Home » Health Care » FDA approves ‘rescue pen’ for painkiller overdose

FDA approves ‘rescue pen’ for painkiller overdose

Adapted from LA Times

LA Times - FDA approves 'rescue pen' aimed at curbing painkiller deaths

The Food and Drug Administration approved the sale, by prescription, of the pre-filled auto-injector of the drug naloxone that can reverse the effects of narcotics, which include prescription painkillers, such as Norco, Lortab, Percocet, OxyContin and Vicodin, as well as heroin.

Federal officials said they hoped a new “rescue pen” would help reduce the death toll from overdoses involving prescription painkillers.

Naloxone has been a workhorse drug in emergency departments battling the relentless rise in painkiller overdoses over the last decade.

A huge increase in the use of narcotic painkillers has been accompanied by a rise in addiction and overdoses, which are now responsible for more than 16,000 deaths each year. The surge in painkiller-involved overdoses has pushed drugs ahead of traffic accidents as a leading cause of death in the U.S. and prompted the U.S. Centers for Disease Control and Prevention to declare the problem an epidemic in 2011.

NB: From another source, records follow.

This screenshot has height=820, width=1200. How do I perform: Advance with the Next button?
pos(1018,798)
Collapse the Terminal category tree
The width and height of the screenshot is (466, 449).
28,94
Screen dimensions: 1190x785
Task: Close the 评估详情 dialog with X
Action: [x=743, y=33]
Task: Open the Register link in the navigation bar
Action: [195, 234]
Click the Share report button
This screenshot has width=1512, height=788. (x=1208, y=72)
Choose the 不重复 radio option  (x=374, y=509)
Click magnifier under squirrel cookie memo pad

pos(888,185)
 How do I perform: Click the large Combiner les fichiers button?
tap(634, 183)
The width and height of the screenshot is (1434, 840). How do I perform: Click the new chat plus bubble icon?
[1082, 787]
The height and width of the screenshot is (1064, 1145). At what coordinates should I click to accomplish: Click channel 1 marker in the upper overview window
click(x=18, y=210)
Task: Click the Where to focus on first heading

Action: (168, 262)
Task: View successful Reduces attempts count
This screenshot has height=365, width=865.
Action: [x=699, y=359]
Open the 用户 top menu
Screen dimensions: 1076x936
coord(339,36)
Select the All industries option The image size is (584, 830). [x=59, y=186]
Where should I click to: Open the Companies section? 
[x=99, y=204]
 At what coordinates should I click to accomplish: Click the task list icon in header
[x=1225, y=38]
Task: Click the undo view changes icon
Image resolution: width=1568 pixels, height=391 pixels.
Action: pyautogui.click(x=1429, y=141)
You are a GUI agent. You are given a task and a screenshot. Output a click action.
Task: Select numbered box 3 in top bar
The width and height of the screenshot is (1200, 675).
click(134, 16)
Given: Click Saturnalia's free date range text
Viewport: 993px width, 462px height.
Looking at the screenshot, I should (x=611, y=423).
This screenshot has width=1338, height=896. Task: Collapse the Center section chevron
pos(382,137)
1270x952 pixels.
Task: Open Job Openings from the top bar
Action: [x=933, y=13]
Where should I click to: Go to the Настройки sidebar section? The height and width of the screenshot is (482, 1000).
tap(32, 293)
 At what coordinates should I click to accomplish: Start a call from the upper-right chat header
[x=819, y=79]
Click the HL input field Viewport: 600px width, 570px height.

The rescue pen is part of a widespread campaign by public health officials, healthcare professionals and the pharmaceutical industry to find ways to promote the safe use of the drugs and reduce deaths.

A 2012 Times investigation of nearly 4,000 deaths involving prescription drugs in Southern California found that most victims overdosed at home, often with family members or friends nearby.

The rescue pen, to be marketed under the commercial name Evzio by the Richmond, Va., firm Kaleo Inc., is modeled on devices such as those that deliver epinephrine to patients with anaphylactic reactions, or insulin to diabetics.

The use of if is not without risks. Among the opioid-dependent patients, a shot of naloxone can prompt sudden and severe opioid withdrawal, which can cause nausea, vomiting, accelerated heart rate, increased blood pressure, seizures and cardiac arrest.